# howto install freeBSD on iMac/howto boot from CD



## leizhenhua (Jun 15, 2009)

Hi

I got a 2nd hand iMac that runs OS 9.1. I know very little about iMac but know a little about freeBSD so I decide to install freeBSD on this iMac. I downloaded and burned freeBSD 7.2 of both for pc98 and power PC version into CDs. Put each CD into the slot and hold C when boot it, every time it just ejects the CD and starts OS 9.1, with both the pc98 and ppc CDs. And it ejected the CD nomather I press the C key or not. When booting up I can browser the CD no problem. How should I do about it?

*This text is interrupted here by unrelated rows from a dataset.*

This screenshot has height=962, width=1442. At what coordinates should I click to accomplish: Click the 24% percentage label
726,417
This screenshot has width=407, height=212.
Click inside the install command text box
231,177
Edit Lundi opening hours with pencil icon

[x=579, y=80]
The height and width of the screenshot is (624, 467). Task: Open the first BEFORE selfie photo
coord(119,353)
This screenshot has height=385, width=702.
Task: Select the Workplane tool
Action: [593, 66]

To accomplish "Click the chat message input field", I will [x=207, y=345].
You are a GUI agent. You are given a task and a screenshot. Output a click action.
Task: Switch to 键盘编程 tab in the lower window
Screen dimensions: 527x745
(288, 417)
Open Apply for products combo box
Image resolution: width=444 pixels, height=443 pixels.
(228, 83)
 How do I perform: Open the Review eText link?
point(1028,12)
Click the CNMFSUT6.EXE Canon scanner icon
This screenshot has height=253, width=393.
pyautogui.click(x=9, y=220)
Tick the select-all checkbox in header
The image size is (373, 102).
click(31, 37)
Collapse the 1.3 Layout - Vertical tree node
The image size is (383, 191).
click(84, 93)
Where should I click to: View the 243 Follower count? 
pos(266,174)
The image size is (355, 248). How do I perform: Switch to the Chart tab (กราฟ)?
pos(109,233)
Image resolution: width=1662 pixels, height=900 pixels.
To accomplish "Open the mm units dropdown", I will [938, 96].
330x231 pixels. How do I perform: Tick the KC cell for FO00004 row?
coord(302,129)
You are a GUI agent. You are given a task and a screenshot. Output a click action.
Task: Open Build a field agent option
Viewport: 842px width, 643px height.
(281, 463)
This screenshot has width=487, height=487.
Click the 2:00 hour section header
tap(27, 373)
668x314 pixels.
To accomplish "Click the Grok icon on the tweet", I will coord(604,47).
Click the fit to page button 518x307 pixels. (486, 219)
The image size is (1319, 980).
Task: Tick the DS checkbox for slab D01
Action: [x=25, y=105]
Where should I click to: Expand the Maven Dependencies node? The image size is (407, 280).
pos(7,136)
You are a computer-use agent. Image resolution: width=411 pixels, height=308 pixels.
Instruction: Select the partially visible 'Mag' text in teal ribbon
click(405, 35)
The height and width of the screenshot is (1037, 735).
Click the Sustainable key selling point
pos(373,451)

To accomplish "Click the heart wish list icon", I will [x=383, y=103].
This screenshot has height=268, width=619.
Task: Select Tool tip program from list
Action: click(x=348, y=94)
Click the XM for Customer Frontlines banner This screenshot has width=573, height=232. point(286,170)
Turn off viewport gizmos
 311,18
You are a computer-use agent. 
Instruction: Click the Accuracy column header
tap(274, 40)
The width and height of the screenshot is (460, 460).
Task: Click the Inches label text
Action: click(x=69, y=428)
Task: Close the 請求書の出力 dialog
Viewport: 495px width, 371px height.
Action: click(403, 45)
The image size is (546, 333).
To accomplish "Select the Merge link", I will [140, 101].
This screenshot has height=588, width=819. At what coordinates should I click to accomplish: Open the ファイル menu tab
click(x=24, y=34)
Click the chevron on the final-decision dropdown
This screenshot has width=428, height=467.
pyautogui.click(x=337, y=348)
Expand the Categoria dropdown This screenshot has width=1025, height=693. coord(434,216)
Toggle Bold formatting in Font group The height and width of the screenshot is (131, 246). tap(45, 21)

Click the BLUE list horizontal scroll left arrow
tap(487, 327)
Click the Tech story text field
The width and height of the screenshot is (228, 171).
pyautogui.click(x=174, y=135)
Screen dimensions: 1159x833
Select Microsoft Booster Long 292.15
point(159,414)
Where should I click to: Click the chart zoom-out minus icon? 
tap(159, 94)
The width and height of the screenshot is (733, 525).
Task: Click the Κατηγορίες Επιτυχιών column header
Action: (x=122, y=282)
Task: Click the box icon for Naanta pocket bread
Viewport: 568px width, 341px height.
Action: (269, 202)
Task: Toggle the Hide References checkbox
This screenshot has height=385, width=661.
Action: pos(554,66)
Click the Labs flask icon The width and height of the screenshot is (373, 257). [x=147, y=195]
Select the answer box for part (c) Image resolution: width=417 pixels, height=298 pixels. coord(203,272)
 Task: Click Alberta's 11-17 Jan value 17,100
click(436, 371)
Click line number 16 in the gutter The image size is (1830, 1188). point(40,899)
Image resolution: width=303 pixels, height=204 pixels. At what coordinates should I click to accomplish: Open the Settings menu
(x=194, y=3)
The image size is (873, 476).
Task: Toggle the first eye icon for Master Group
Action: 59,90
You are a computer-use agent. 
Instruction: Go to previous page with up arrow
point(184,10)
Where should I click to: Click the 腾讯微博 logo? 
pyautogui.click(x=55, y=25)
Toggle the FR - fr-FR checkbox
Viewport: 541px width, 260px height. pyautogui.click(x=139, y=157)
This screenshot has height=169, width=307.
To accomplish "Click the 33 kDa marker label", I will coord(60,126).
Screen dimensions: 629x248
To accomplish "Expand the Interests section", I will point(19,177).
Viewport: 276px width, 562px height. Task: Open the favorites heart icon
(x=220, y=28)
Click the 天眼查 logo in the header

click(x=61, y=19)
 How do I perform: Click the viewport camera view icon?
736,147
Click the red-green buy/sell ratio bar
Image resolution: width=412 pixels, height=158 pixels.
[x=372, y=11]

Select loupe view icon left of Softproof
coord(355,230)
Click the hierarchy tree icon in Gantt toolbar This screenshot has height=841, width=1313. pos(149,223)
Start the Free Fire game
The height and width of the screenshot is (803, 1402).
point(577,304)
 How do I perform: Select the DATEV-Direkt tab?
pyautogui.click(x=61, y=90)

BTW I don't have Mac keyboard and mouse so I just plug in the MS ones maybe that cause the problem? But I can use the MS KB and mouse no probs when OS 9.1 boots up.

TIA.


----------



## vivek (Jun 15, 2009)

A long time ago I did helped my friend to install FreeBSD on iMac (i think it was G3) and I had used HFS bootloader ( http://people.freebsd.org/~nwhitehorn/ ) . However, I believe 7.2 CD has boot loader. If I were, I will start with 7.2 powerpc hardware NOTES and see if hardware / CDROM / Disk etc supported or not ftp://ftp.freebsd.org/pub/FreeBSD/releases/powerpc/7.2-RELEASE/HARDWARE.HTM

HTH


----------